Celesti, i suoi occhi brillano divertiti come il suo sguardo, la sua bocca arricciata che sembra appartenere allo stesso demone che invoco, ogni volta che supero il portone di questo ingresso, affinché mi faccia dimenticare.

«Che cos'è quella faccia?» Mi domanda, posando una mano all'indietro contro le lenzuola così da mostrarmi la flessione dei muscoli dell'addome. «Non ti sono piaciuto?»

Nel piccolo silenzio che segue la sua domanda, il braccio piegato sotto la mia testa non si muove così come le dita non smettono di vorticare contro le lenzuola. Vorrei portarne a casa, un paio di queste.

«E a te è piaciuto?» Domando, piuttosto, ed il suo sorriso da demone si affina.

«Non verrei con te, altrimenti.»

Sospiro, abbassando gli occhi preso dalla stanchezza ma non lasciandomi sfuggire lo sguardo che dirige al mio petto durante la fuoriuscita di ossigeno.

«Ed io che pensavo tu lo facessi solo per controllarmi» replico, e nonostante non lo veda capisco bene quanto il suo sorriso si sia, ulteriormente, dispiegato, ed infatti eccolo qui. Innamorato solo della mia intelligenza e di quella tristezza che indosso, in grado di farmi vedere tutto piuttosto chiaramente. Ancora, però, non ha fatto interamente i conti con la mia schiettezza e il bisogno di sapere. «Credevo ti scopassi tua cugina.»

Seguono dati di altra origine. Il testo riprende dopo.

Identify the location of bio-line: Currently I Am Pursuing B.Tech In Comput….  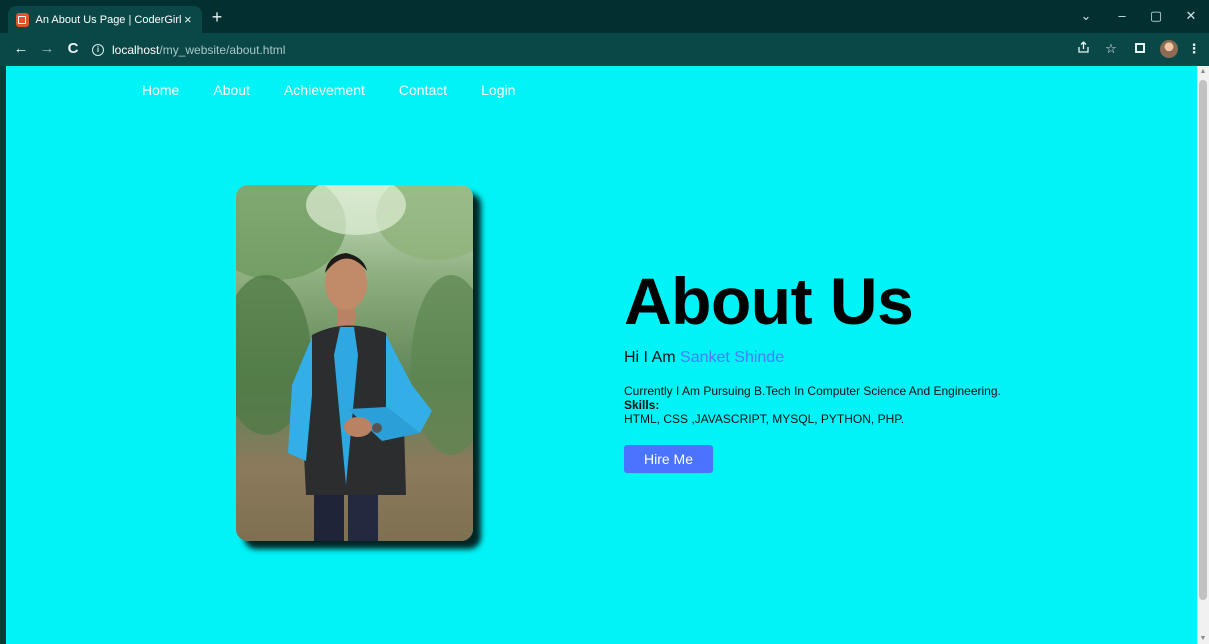
(812, 391).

William rimane in silenzio, ma mi osserva con la sua solita calma.

«Dafne è ancora troppo piccola...»

«Ma le hai già messo gli occhi addosso, non è vero?»

Ecco. Solo ora le sue iridi brillano. Non durante una scopata ma al pensiero di avere lei, che macabro risvolto... ma quello che ci si aspetta, da un ricco e depravato ragazzo come lui.

Dimostra quasi di aver vissuto cento età diverse. Forse, la colpa è del padre. Il signor Lee gli ha fatto vivere di tutto, tra cui il trauma di quella festa di compleanno degli undici anni. Me ne ha parlato, più di una volta, quasi in maniera ossessiva. Il primo giorno che gli era stata data in mano un'arma e la possibilità di uccidere.

Aveva afferrato entrambe. Stupido divertimento da ricchi.

«Ci sono altre cose più importanti di questa» commenta, scorrendo con le dita dal mio collo al mio torace lungo quella linea invisibile che lo connette all'ombelico e quindi al mio pube. Si sofferma prima di quest'ultima tratta, fissandomi negli occhi per ottenere ciò che suo padre ha richiesto a entrambi. «Come sta andando il commercio della droga?»